NewsLocal News

Actions

Committee votes in support of bill banning gender-affirming surgeries for minors

Posted

SALT LAKE CITY — Drew Armstrong’s son had gender-affirming top surgery when he was 17.

“It kept him alive," he said. "It is the standard procedure to help kids who are suffering from suicide-inducing gender dysphoria.”

Split into party lines this afternoon, the Health and Human Services Interim Committee members voted on Republican Senator Michael Kennedy’s Sex Characteristic Surgical Procedures bill.

“We all make decisions even now that we regret," he said. "Permanent decisions made as a child are fraught with possibilities for regret.”

The bill, if it becomes law, would prohibit minors from getting typically rare gender-affirming surgeries, commonly known as ‘top’ or ‘bottom’ surgeries. The bill does not prohibit puberty blockers or hormone treatments.

“We're not forbidding these individuals from pursuing transgender care," said Kennedy. "What we're saying is that minors, with the immutable change or the permanent change associated with surgery, that they are should not be allowed to do that.”

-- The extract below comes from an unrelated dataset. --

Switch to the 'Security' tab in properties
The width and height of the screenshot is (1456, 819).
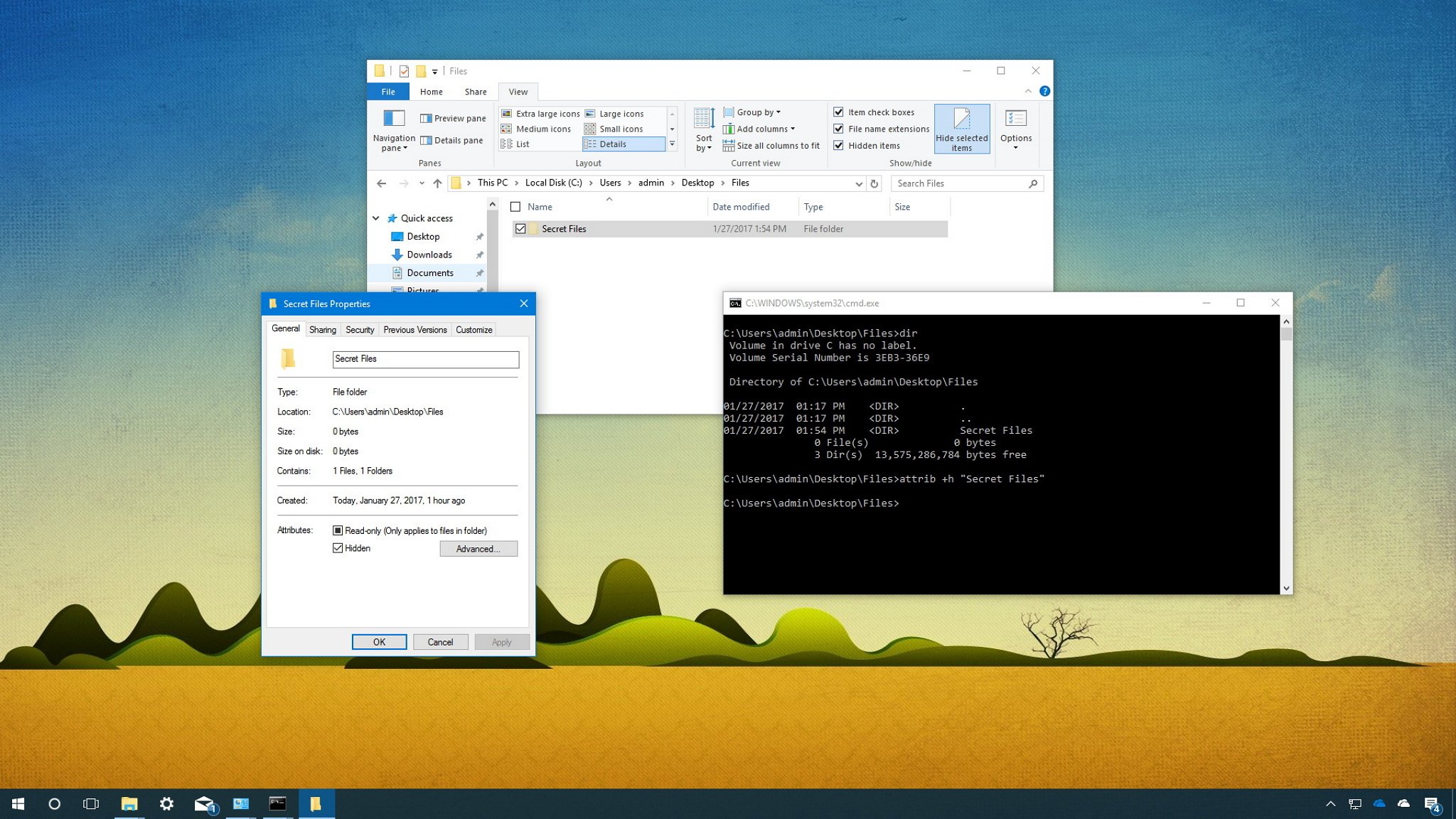coord(358,329)
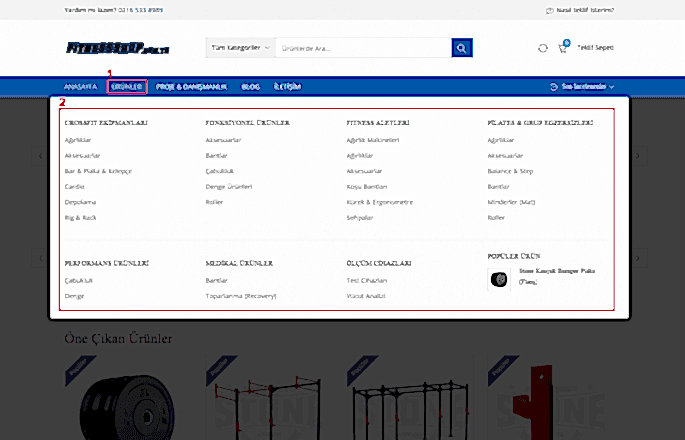
Task: Click the refresh/compare arrows icon
Action: (542, 48)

Republican Representative Jacob Anderegg put his support behind Senator Kennedy’s bill.

“10,12 years ago, a lot of the Scandinavian countries, getting out ahead on this issue passing legislation, gender-affirming legislation, surgeries, whatever the case might be, they are now in the process of repealing a lot of those pieces of legislation because they found that the suicide rates did not decrease," he said. "They actually increased.”

Even though the bill has a ways to go before it becomes law, it will start impacting Utah’s transgender youth now, said Sue Robbins, a member of Equality Utah's Transgender Advisory Council.

“A lot of the harm going to happen while we're talking about the bill," she said. "They'll see their humanity debated.”

Since the vote was not unanimous, it will have to go through two more rounds of committee hearings.